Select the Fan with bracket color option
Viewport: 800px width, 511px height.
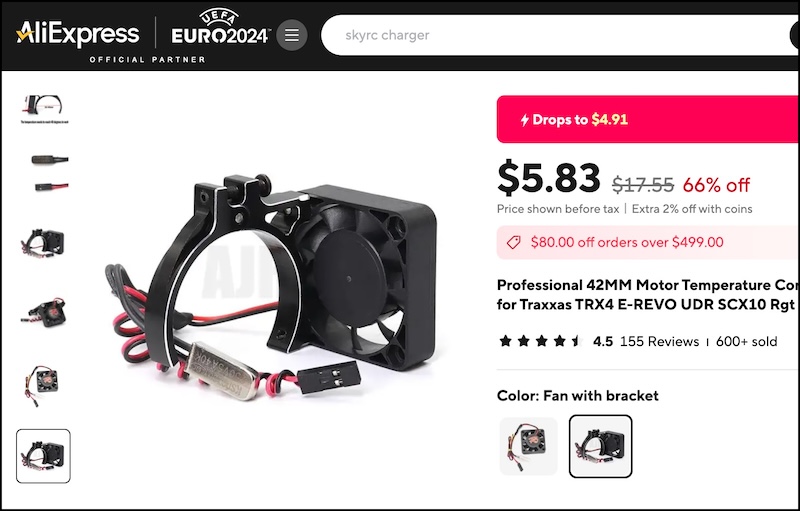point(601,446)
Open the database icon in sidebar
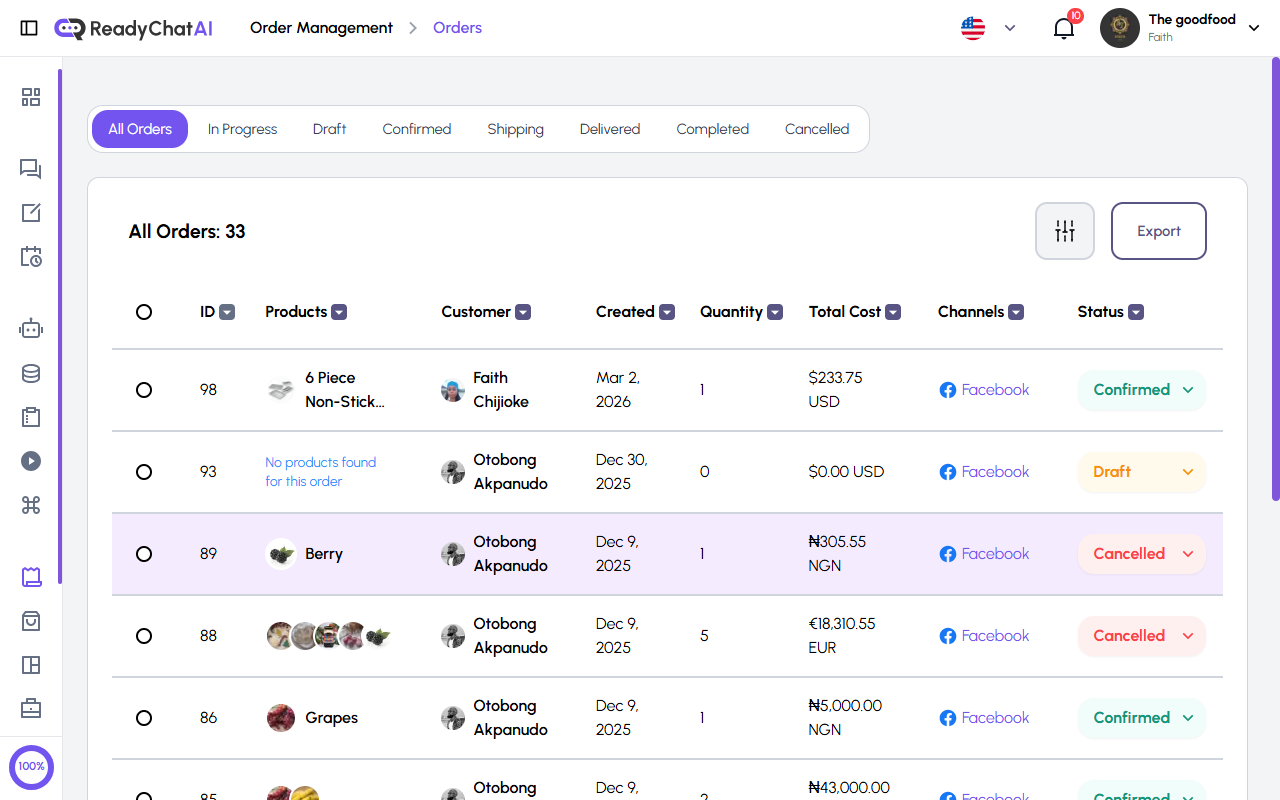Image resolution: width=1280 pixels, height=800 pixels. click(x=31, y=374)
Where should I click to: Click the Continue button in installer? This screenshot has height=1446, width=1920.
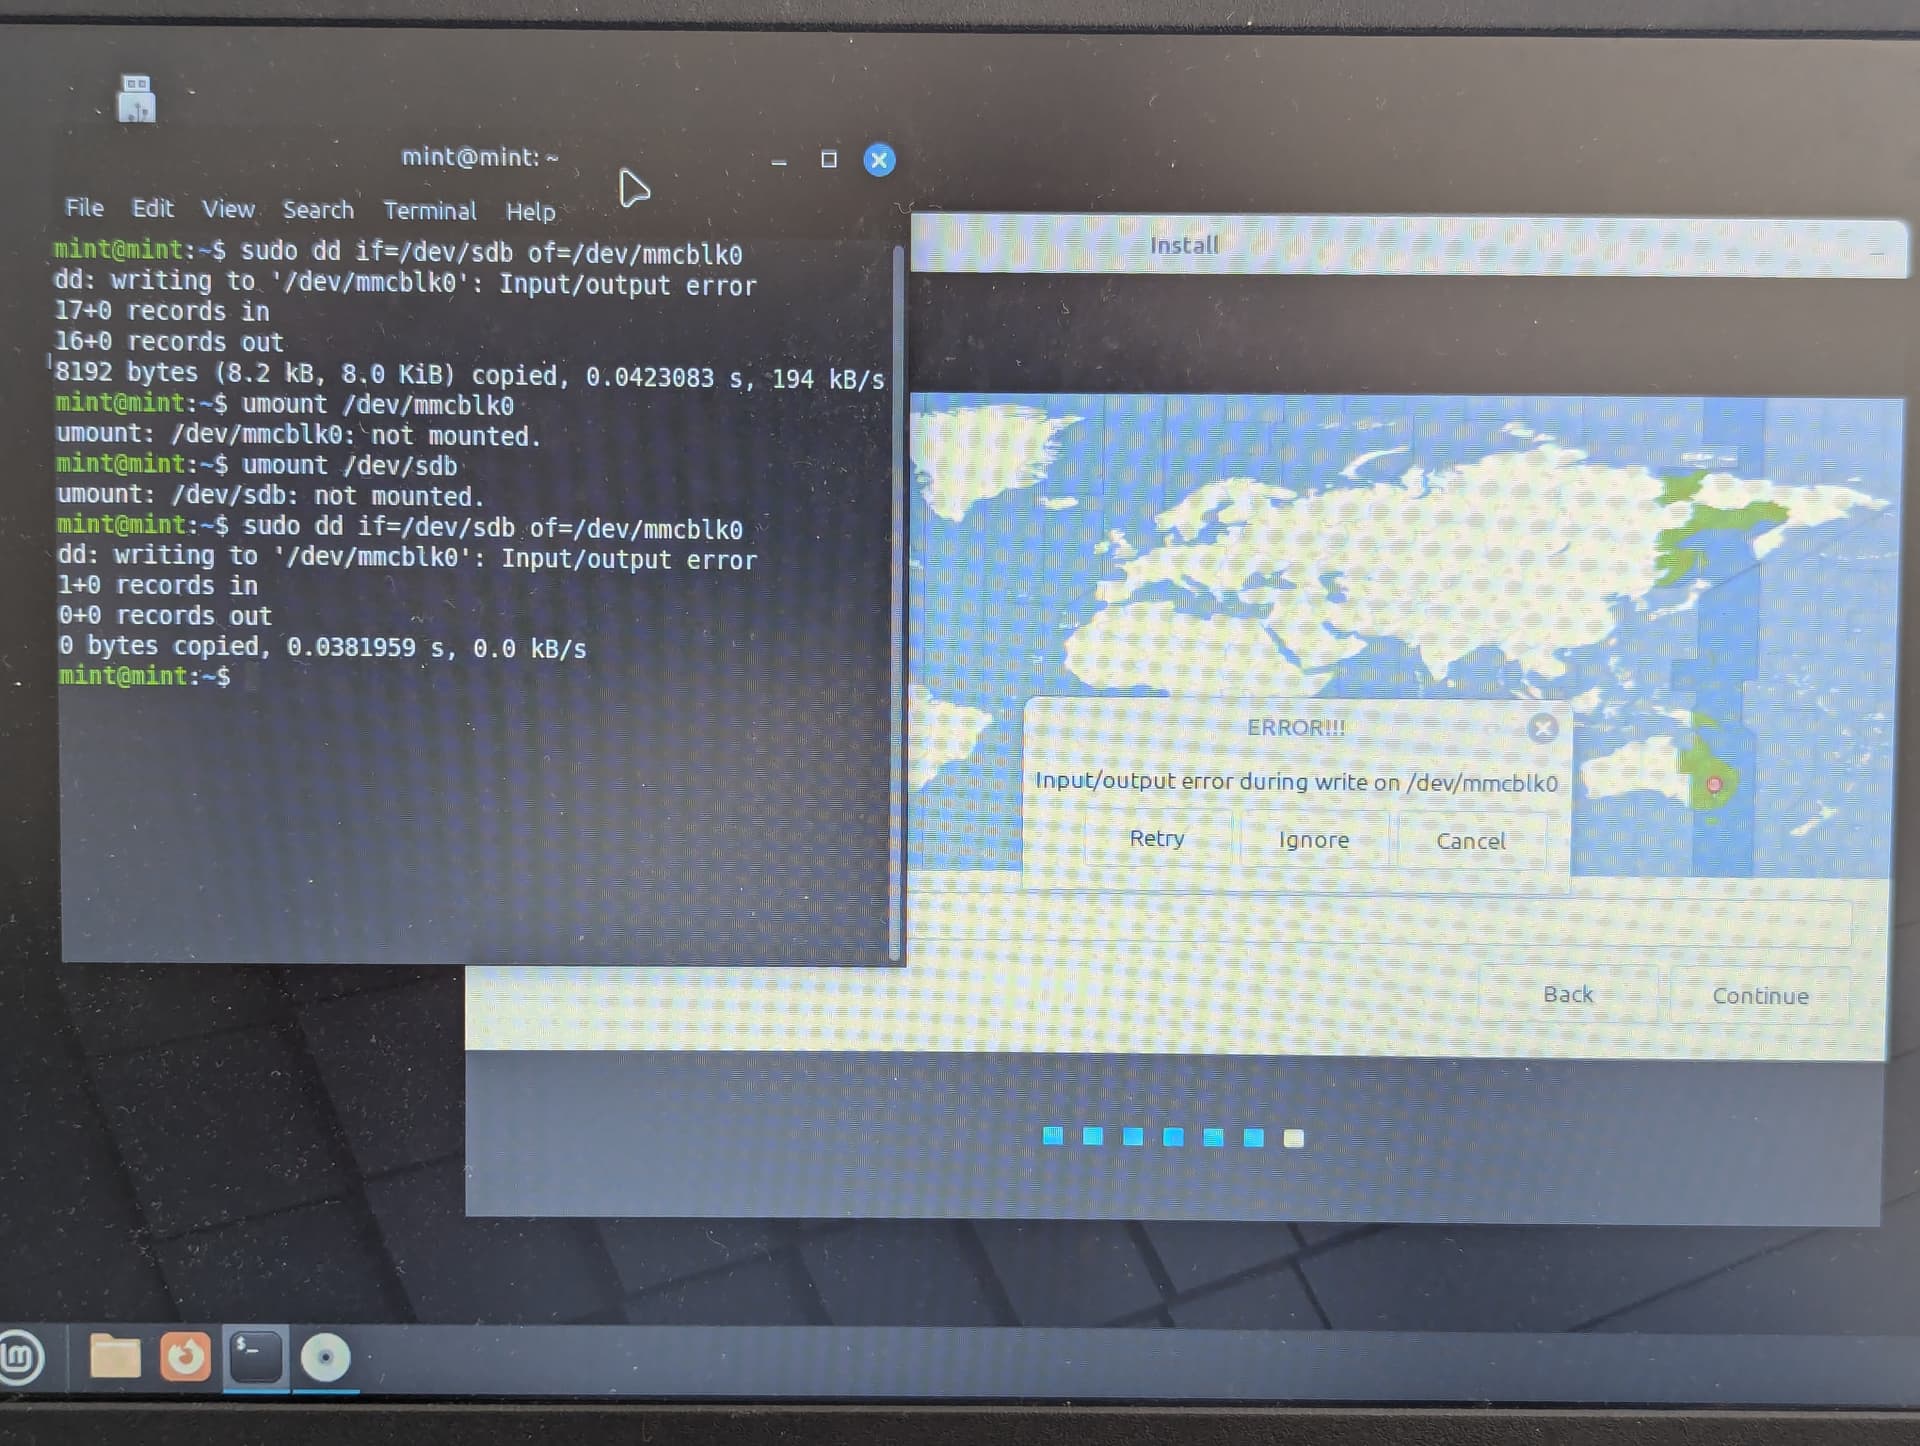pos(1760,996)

****

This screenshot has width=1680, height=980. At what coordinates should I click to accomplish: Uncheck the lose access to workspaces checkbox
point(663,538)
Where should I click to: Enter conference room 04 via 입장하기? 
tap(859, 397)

****

[WHAT THIS TASK INVOLVES]: Could you quote the entries word for word, from the line containing "Select the Fan with bracket color option" through the line containing "pos(1760,996)", including both of those lines but leaving out the pictures?

[OUTPUT OF THE EXERCISE]:
Select the Fan with bracket color option
Viewport: 800px width, 511px height.
point(601,446)
Open the database icon in sidebar
Image resolution: width=1280 pixels, height=800 pixels. click(x=31, y=374)
Where should I click to: Click the Continue button in installer? This screenshot has height=1446, width=1920.
pos(1760,996)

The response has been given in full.